Случилось то, что должно было случиться: он обиделся и безумно разозлился на жену, чувствуя себя смертельно оскорбленным ею. Исповедуясь, он рассчитывал в глубине сознания, что Дуняша учтет его иронию, насмешку над опасной болезнью, оценит жизненную силу его организма и посмеется вместе с ним над минутными его недугами, даст ему надежду на скорое выздоровление. Но вместо этого услышал смертельный приговор.

— Дура! — вскрикнул он. — Ты! Ты хоть понимаешь, что говоришь? Как я могу отказаться?! Ты хоть представляешь себе, что будет, если я откажусь?! Вот уж не знал, что ты такая дура!! — вскрикивал он в отчаянии и готов был рвать на себе волосы, бить кулаком по столу, швырять посуду на пол. — Меня!

— кричал он ей в лицо. — Впервые пригласили! Впервые доверили! Участвовать! А ты опять! Упрятать хочешь! Под юбку! Ты дура! Клуша несчастная! Не люблю тебя!

Ему казалось, что она с жестокостью паучихи ощупывала его, рвущегося на свободу, своей добродушной жестокостью и спокойно ожидала, когда силы его иссякнут, чтобы нанести ему ядовитый парализующий укус. Он ненавидел ее, как может ненавидеть поверженный своего торжествующего врага, лицо которого распустилось в улыбке при виде страданий жертвы.

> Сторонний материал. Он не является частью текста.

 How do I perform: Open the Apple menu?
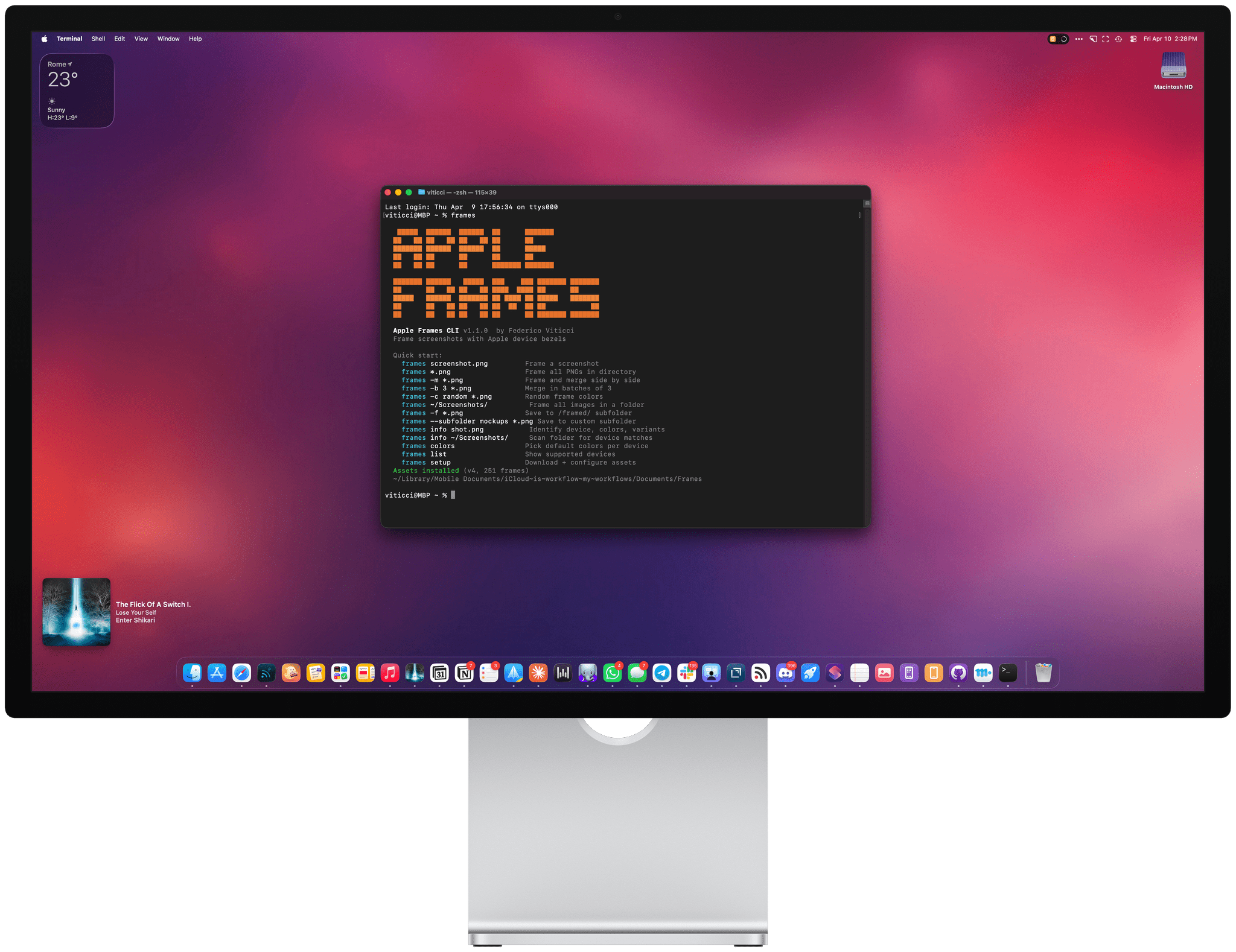coord(44,39)
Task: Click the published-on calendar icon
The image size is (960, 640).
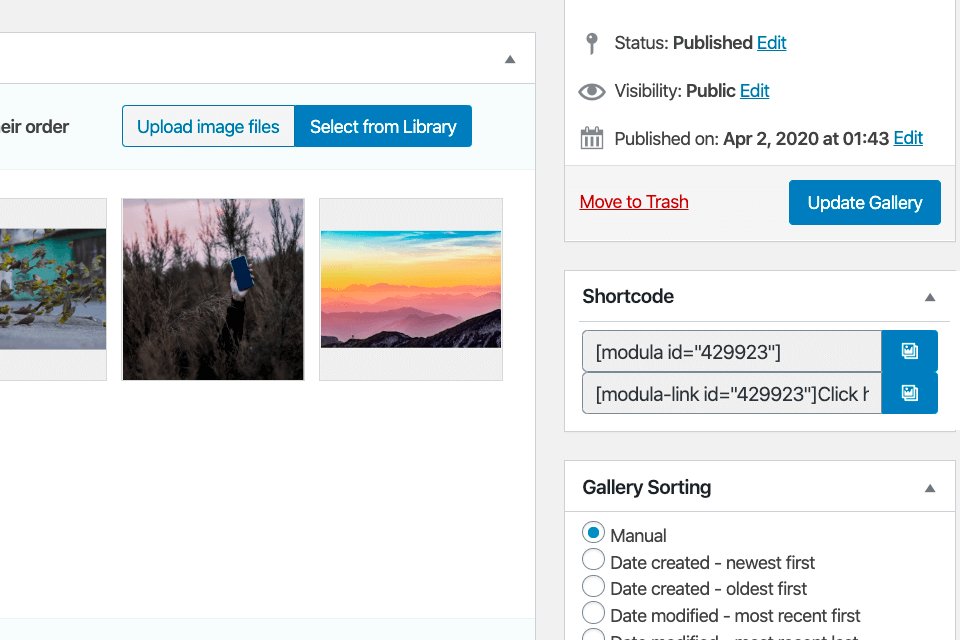Action: tap(592, 138)
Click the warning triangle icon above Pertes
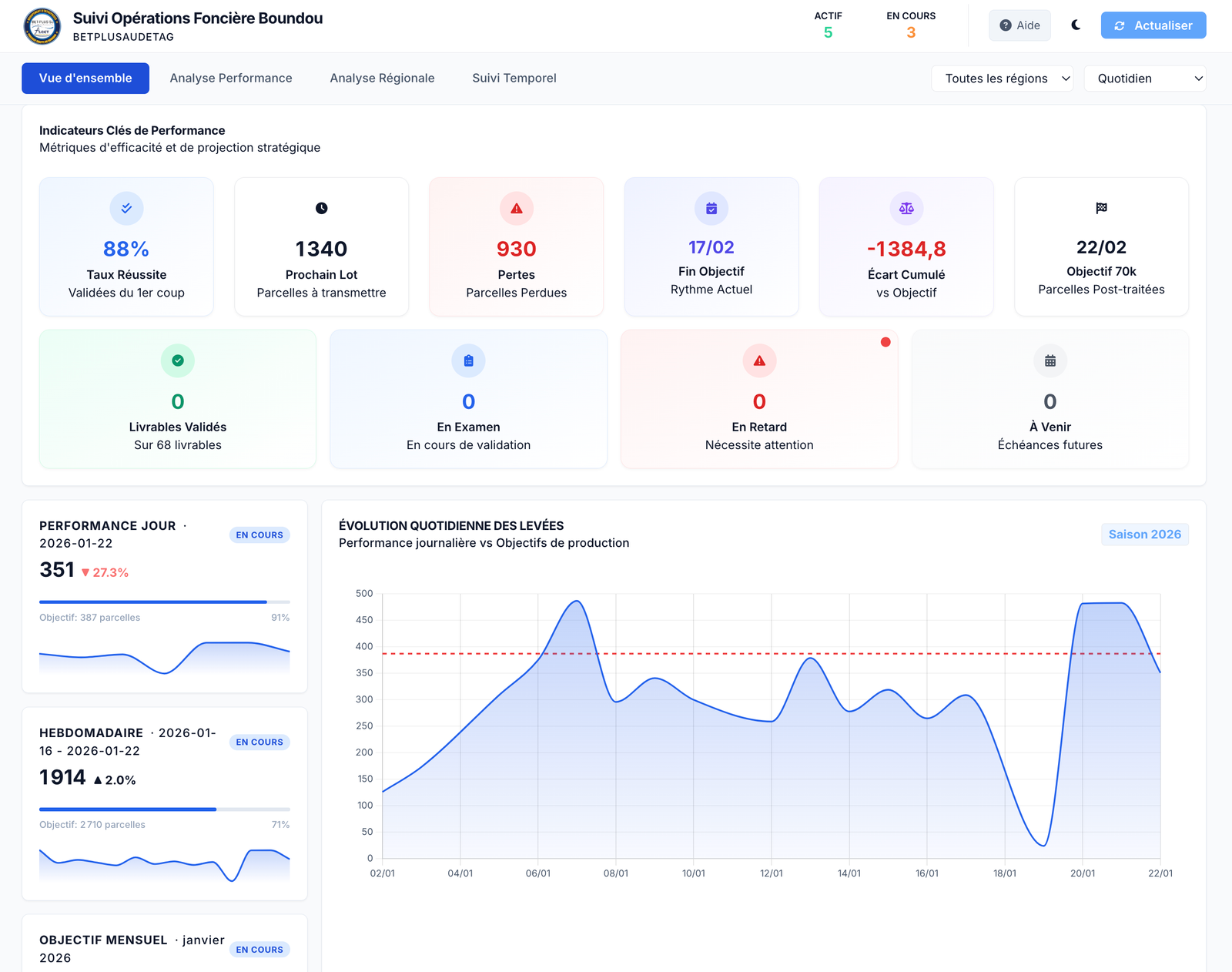This screenshot has height=972, width=1232. click(x=516, y=208)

— Дай мне прочитать твою речь, — сказала она, нанеся наконец парализующий укус, подчеркнув, что речь эта — именно его речь. — Дай, пожалуйста.

— Шиш! — крикнул он, сдерживая себя из последних сил. — Я жалею! Я зря рассказал! Твой куриный мозг! Ты всегда была!.. — Он чуть было не выкрикнул, задыхаясь, что она всегда была против советской власти, но вовремя спохватился и в страхе перед самим собой неожиданно притих. — Учти, — сказал он, переводя полыхающее дыхание, — я сделаю все так, как надо. Это надо не кому-нибудь, а мне. Поняла? Мне надо! Мне надоело жить в загоне, я на волю хочу... И ты! — гневно прошептал он, испепеляя ее своим ненавидящим, углистым взглядом. — Ты у меня под ногами не путайся!

— Хорошо, — согласилась она. — Только прошу тебя, дай мне прочитать. Я должна знать, что ты там будешь говорить. Это мне не все равно.

— Ей не все равно! — воскликнул он чуть ли не со слезами отчаяния. — А мне? Мне все равно. Ну кто я такой? Кто? Да никто! Господи, мне все равно!

— говорил он с язвительной, рыдающей усмешкой. — Не все ли равно — я это прочту или кто-то другой? Ты хоть понимаешь, что всерьез к этому нельзя относиться? Ты это не в силах понять, нет! Формальность ты готова возвести в ранг черт знает какого откровения... Это анекдот! Неужели непонятно? Вместо того чтобы посмеяться, ты... ты готова... черт знает что! Ну что там написано? «Верный ленинец. Герой. Кажется, дважды... Идеолог международного рабочего движения» Господи! Все это можно прочитать в любом листке. Все это известно! Надо быть идиоткой... полной, чтобы сказать: мне это не все равно! Почему это тебе не все равно? Вот ответь мне, пожалуйста, почему это тебе не все равно? Я там пытался, — говорил он, не дожидаясь ее ответа, который ему не был нужен. — Я там сказал что-то насчет стилистики, так надо мной посмеялись. Мы с тобой так отстали от жизни, что... Господи, нет... Мне пора на пенсию! Зачем тянуть?! Я и так переработал достаточно. Пора! — Темляков, паясничая, развел руками, осклабился в дурацкой маске смеха. — Пора!

Ему было очень жалко себя в этот печальный вечер. Он завидовал людям, у которых есть другие, наверное, жены, которые порадовавшись бы, конечно, узнав, что мужа отличили доверием, улыбнулись бы ласково, поздравили бы... Во всяком случае, повели бы себя совершенно иначе, чем эта серьезная дуреха. Он все время хотел сказать ей то, что начал было говорить Брянской и чего она ему не дала договорить. «Есть путь живого человека, — проговаривал он про себя, — а есть путь бессмертной души. Эти пути редко совпадают. Чаще расходятся в разные, стороны. Вот тогда и трагедия! Человек не познал путь своей души и страдает, потому что душа зовет его, а он не слышит, грешит, думая, что так душа хочет... Может ли быть грех на душе, если она бессмертна? Господи, что это я совсем запутался, — думал он. — Да! Но если душа бессмертна? Или ее можно загубить? Нет! Душа может только страдать... Тело, конечно, бренно. А душа?»